Section: New Results

Modelling and analysis of cellular trait dynamics over lineage trees

The investigation of cellular populations at a single-cell level has already led to the discovery of important phenomena, such as the occurrence of different phenotypes in an isogenic population. Nowadays, several experimental techniques, such as microscopy combined with the use of microfluidic devices, enable one to take investigation further by providing time-profiles of the dynamics of individual cells over entire lineage trees. The difficulty, and at the same time the opportunity, in exploiting these data and inferring mathematical models from them is the fact that the behavior of different cells is correlated because of inheritance.

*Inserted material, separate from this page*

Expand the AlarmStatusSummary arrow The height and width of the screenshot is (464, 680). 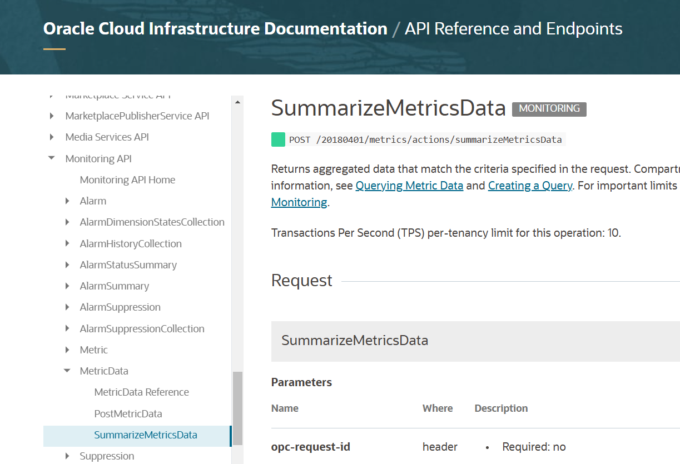[x=67, y=265]
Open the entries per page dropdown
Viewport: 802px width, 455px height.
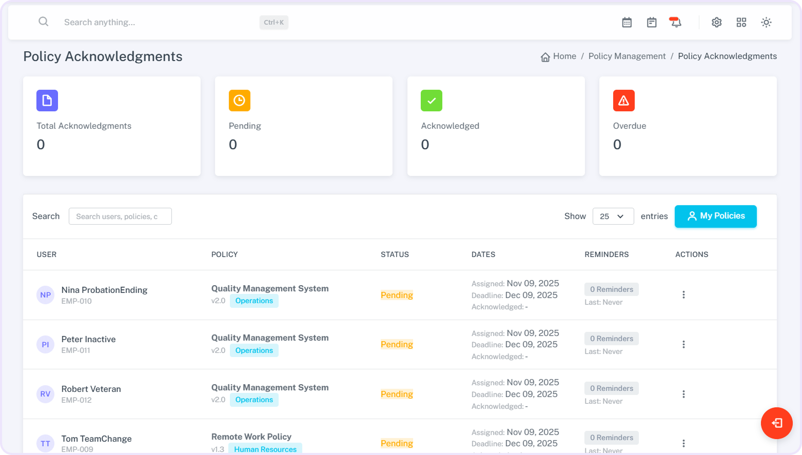pos(613,216)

From the modelling point of view, lineage trees are well described by structured branching population models where the life cycle of each cell depends on individual characteristics, such as size and internal protein dynamics, which play a key role in the mechanisms of cell division. One important aspect in the analysis of these population models consists in the investigation of biases arising from the sampling of a finite set of observed individuals. In order to characterize bias, we studied the dynamics of a structured branching population where the trait of each individual evolves in accordance with a Markov process. We assumed that the rate of division of each individual is a function of its trait and when a branching event occurs, the trait of the descendants at birth depends on their number and on the trait of the mother. We explicitly described the Markov process, named auxiliary process, corresponding to the dynamics of the trait of a "typical" individual by deriving its associated infinitesimal generator. In particular, we proved that this process characterizes exactly the process of the trait of a uniformly sampled individual in a large population approximation. This work, carried out by Aline Marguet, has been accepted for publication in the journal Bernoulli [19].

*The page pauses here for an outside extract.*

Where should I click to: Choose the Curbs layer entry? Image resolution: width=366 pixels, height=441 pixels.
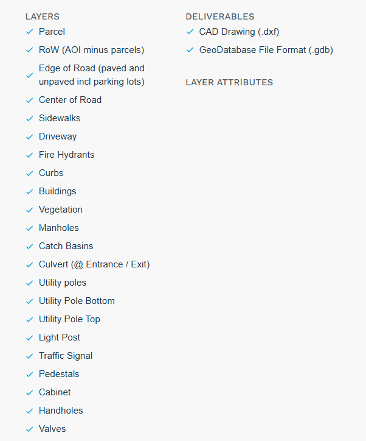click(x=51, y=173)
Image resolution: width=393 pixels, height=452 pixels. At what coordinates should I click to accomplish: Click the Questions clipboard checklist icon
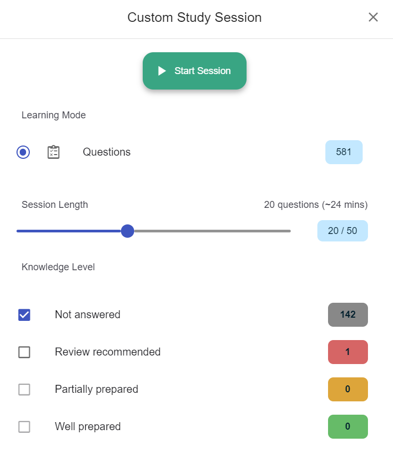click(53, 152)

We also investigated the long-time behavior of the population and proved that a typical individual in the population asymptotically behaves like the auxiliary process previously introduced. These results have been submitted for publication [22]. Structured branching processes and their analysis also provide the basis for identification tools for lineage-tree data. In particular, in the context of a bifurcating Markov chain, where each individual is characterized by a trait evolving in accordance with a scalar diffusion, we proved that the maximum-likelihood estimator of the division rate is asymptotically efficient and demonstrate the method on simulated data. This work, in collaboration with M. Hoffmann at Univ Paris-Dauphine, has also been submitted for publication [21].

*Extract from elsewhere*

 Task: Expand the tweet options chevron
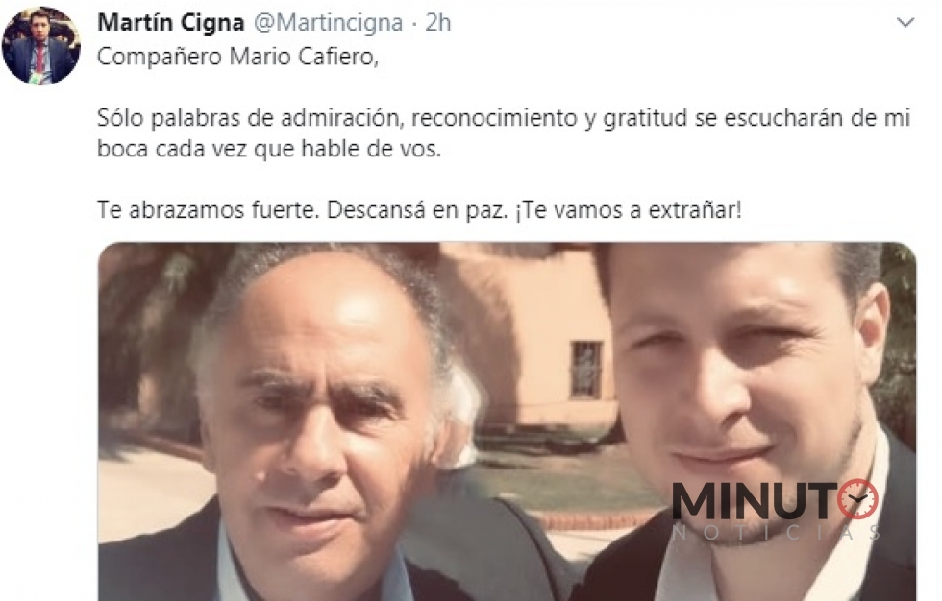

Along the same lines, modelling and identification of gene expression models with mother-daughter inheritance are being investigated in the context of the ANR project MEMIP. Starting from an earlier work of the group [7], with reference to an application on osmotic shock response by yeast, the key question is to what extent leveraging an inheritance model improves inference of individual cell dynamics as well as of inheritance dynamics themselves, relative to state-of-art approaches where inheritance is not accounted for at a modelling stage.